2) Learn something new. This year, I dusted off my guitar that has taken up closet space for 20 years without seeing the light of day. I also started listening to more podcasts (consider Revisionist History by Malcolm Gladwell), watching documentaries (one favorite is Rachel Carson on American Experience), and reading more books, such as Meghan O’Gieblyn’s Interior State: Essays, which assists in shifting one’s focus from the East Coast to the Midwest.

3) Change the conversation. Politics used to dominate our discussions when my husband and I went out with our friends. We were all keenly attuned to the pulse of our country and we regularly enjoyed sharing what we had recently read or heard about a variety of leaders and movements. Now we’ve started also exploring different topics: What are your fears about aging? What is your first memory? What is a belief you used to have but no longer accept? Brené Brown says the result of being vulnerable with trustworthy people is greater intimacy. In this day of increasing loneliness, taking friendships to another level is the best medicine money can buy.

4) Respond in new ways. Even if we fail by judging others when the log in our own eye distorts our vision, we can learn to respond in better, more successful ways. In a recent conversation with Oprah Winfrey, Eckhart Tolle explained that while our country is undergoing a regressive cycle, we should see this reality not as a cause for lamentation, but rather as an opportunity for growth. We know — from personal experience, if nothing else — that we grow only through pain and loss. This is our collective challenge, one that calls each of us to be better and to do more.
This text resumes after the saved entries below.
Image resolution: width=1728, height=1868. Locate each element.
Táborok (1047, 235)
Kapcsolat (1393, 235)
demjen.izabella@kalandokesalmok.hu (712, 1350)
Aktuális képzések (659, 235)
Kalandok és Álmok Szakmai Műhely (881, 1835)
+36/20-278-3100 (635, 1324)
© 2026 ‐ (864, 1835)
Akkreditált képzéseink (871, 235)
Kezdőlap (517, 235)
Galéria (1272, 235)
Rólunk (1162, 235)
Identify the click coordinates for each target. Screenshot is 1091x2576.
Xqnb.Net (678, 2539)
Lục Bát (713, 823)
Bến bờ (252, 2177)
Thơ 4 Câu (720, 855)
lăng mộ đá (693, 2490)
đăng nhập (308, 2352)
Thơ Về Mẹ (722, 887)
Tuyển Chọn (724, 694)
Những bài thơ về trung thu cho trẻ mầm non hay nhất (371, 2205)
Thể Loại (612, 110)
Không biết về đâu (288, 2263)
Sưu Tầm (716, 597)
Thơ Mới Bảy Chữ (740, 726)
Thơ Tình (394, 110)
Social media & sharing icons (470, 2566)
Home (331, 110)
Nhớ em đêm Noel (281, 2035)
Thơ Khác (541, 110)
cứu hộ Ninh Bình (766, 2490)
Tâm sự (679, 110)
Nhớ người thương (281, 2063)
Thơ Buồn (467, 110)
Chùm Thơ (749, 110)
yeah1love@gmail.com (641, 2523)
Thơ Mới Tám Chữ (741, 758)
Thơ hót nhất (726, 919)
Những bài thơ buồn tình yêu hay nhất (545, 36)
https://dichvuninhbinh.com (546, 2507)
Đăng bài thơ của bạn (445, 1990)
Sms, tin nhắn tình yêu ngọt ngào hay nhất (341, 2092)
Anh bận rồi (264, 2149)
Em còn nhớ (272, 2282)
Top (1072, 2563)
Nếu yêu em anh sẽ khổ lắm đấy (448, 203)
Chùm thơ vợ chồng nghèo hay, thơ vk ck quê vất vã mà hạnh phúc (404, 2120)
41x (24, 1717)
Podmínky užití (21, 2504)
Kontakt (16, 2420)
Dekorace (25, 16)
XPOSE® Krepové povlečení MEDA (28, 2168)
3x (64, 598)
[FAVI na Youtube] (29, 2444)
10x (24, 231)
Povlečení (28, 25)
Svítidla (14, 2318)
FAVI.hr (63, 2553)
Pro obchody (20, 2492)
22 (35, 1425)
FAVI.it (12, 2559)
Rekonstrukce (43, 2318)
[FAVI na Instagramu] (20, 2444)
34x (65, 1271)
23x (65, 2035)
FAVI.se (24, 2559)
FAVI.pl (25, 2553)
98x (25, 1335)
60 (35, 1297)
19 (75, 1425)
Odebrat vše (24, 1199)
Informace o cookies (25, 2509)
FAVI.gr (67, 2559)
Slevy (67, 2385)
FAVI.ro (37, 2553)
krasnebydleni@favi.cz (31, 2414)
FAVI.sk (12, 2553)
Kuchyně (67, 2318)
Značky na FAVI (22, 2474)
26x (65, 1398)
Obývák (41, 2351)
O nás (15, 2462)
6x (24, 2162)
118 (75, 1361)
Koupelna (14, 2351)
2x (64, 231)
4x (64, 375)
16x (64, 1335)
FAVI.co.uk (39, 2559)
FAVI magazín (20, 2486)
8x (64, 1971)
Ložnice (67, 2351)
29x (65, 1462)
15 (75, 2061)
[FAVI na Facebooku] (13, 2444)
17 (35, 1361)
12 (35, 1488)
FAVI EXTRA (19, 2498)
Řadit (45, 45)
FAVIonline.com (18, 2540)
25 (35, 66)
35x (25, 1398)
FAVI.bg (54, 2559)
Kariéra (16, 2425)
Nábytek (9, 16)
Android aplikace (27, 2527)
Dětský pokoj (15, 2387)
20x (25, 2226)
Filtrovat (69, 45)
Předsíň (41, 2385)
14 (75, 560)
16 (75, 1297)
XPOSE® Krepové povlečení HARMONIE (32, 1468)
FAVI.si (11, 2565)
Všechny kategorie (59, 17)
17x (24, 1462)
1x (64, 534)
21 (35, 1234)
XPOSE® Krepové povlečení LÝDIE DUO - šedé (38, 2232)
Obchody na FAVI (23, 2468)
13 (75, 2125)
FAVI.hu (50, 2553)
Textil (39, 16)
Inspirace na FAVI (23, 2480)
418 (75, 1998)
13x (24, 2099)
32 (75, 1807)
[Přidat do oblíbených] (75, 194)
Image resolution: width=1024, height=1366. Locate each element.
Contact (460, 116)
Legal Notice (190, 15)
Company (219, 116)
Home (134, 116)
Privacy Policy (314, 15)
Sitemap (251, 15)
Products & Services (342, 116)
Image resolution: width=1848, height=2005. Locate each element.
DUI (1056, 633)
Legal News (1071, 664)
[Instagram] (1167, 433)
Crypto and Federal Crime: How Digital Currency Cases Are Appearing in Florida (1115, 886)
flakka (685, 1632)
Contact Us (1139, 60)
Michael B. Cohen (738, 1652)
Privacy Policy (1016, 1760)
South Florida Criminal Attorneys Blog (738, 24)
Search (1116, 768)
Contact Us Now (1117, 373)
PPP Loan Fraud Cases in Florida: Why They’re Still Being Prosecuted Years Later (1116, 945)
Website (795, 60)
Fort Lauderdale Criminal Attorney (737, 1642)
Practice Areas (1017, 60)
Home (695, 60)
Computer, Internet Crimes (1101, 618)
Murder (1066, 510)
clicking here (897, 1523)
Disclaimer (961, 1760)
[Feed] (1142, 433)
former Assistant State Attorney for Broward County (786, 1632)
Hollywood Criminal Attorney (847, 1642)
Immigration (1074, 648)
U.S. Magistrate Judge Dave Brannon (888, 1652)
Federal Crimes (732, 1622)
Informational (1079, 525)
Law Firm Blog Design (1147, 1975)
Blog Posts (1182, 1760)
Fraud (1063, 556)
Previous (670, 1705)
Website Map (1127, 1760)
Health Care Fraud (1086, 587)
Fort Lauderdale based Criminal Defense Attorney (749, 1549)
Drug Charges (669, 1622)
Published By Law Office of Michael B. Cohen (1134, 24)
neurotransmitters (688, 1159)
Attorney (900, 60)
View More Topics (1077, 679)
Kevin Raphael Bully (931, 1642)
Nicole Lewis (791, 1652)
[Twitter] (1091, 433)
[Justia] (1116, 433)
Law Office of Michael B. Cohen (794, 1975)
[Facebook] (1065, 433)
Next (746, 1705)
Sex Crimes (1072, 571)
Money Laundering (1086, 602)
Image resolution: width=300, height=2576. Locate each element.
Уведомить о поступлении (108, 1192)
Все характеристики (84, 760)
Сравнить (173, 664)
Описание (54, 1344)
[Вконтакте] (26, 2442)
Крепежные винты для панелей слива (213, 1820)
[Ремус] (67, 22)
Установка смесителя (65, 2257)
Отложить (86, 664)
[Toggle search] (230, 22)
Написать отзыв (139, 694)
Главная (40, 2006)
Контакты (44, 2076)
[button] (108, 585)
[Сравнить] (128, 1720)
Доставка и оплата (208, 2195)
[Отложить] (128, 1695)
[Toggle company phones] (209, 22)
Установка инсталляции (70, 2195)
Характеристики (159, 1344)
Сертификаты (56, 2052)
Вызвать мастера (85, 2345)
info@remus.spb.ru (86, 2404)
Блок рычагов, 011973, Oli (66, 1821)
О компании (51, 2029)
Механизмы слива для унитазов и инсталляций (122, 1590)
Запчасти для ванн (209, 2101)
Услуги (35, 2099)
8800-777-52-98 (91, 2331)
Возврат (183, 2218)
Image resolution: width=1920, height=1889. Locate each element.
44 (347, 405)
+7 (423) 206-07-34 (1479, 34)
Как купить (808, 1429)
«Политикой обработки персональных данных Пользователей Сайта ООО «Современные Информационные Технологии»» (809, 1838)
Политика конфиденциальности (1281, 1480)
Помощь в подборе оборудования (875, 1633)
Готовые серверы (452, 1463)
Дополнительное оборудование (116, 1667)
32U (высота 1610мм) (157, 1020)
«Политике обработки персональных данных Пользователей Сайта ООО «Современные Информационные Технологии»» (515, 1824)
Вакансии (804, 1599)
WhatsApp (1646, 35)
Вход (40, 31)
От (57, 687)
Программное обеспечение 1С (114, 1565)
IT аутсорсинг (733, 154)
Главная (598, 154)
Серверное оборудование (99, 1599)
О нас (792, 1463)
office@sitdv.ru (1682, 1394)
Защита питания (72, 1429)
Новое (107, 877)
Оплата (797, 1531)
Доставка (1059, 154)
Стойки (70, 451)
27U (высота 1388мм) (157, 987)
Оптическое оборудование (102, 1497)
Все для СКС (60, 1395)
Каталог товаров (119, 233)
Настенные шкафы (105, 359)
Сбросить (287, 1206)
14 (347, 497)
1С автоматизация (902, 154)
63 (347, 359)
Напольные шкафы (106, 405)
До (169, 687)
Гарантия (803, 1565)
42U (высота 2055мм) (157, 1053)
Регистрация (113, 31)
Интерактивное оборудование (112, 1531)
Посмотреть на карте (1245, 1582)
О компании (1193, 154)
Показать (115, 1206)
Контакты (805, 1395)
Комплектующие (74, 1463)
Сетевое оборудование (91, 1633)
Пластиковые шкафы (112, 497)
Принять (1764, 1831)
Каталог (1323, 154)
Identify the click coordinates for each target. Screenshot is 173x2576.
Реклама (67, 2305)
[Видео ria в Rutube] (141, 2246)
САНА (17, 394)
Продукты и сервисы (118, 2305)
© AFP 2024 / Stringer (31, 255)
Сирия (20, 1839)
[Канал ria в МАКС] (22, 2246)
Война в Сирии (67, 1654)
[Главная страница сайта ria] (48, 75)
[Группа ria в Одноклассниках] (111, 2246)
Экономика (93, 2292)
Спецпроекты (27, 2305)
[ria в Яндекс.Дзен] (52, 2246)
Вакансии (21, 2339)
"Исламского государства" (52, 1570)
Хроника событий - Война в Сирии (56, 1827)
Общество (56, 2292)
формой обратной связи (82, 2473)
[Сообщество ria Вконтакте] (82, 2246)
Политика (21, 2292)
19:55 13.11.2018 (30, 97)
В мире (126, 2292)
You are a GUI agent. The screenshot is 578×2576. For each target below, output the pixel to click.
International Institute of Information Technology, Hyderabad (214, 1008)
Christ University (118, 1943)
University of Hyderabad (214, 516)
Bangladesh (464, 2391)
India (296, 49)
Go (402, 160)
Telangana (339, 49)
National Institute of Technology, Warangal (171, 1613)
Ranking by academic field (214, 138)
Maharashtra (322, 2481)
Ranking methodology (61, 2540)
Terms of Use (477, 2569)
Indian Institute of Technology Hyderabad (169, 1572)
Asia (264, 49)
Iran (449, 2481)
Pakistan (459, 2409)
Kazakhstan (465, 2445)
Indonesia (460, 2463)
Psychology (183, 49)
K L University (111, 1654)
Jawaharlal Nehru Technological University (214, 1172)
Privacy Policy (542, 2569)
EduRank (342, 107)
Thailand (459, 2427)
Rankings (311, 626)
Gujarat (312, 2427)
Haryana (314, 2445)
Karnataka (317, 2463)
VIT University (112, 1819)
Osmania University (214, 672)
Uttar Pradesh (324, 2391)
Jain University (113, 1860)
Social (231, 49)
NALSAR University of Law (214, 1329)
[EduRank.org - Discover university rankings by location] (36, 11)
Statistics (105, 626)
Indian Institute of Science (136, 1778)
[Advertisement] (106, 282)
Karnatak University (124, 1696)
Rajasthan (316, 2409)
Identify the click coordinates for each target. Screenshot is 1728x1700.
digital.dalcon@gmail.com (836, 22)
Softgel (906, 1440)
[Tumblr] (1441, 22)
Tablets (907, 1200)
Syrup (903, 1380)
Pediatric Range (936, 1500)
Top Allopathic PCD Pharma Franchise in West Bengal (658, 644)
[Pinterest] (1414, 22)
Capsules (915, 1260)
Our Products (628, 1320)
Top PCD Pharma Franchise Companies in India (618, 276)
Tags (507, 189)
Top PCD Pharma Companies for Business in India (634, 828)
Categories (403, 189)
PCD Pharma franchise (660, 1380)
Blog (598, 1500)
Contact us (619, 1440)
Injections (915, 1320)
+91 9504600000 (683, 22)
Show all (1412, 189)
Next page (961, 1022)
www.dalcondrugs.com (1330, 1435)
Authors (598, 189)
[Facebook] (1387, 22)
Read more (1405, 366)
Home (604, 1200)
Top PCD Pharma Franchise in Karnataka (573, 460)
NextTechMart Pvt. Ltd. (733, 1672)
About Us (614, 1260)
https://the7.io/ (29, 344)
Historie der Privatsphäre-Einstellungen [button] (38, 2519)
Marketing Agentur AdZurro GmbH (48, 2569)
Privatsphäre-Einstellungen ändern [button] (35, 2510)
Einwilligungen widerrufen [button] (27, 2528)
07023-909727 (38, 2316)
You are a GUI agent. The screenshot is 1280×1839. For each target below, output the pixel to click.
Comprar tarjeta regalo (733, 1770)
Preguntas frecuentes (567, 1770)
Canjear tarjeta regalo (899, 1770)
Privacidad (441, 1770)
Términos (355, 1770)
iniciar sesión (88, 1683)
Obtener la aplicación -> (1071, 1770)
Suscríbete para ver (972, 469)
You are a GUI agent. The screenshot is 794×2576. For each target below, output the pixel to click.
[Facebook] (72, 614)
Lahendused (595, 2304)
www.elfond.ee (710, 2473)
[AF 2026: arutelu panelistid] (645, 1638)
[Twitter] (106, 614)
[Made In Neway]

This is our moment to pinch a few pennies and give them to organizations providing assistance to immigrants and asylum seekers. Or, this is our time to volunteer at a local food pantry or register people to vote. What if, like all other periods of history, this is the time in which we prove who we are? This is when, if not as a country, then as individuals, we do the hard work of clearing a path through the wilderness for those who are the most at risk during this time of national idolatry.

5) Cultivate a sense of wonder. Do you get exhausted and bewildered by our collective attention to the distinction between what is fact and what is fake? We used to take for granted a certain set of givens: A fact is based upon proven hypotheses. And yet, here we are, in a world where almost limitless knowledge is at our fingertips but we seem unable to agree on that which is true and that which is false.

One result of our need to be astute consumers of data is that we can easily close ourselves off to mystery and wonder and the emotive responses they can cultivate within us. Nature and music, art and literature can be especially helpful here. Recently, while my husband and I were traveling in Paris, we had the good fortune of getting last-minute tickets to a concert in the Sainte-Chapelle cathedral. While we stood in line with our fingers crossed that two available tickets would be ours by the time we reached the front, a woman from Germany leaned in to tell us she’d been to numerous concerts here. Anyone with a hint of openness to divine presence, she said, would find the combination of lilting music amidst illuminated floor-to-ceiling stained glass windows unforgettable. From the first violin strum of the Bach sonata, I understood what she meant. It was a mesmerizing experience, one where union — with Mystery, or the world — seemed possible, even if fleetingly so.

This list is not exhaustive. I’m sure there are many other ways in which we can cultivate better mental, emotional, spiritual, and even physical health during this crisis. The first step is always the hardest and in this case, it might simply be the step of intention.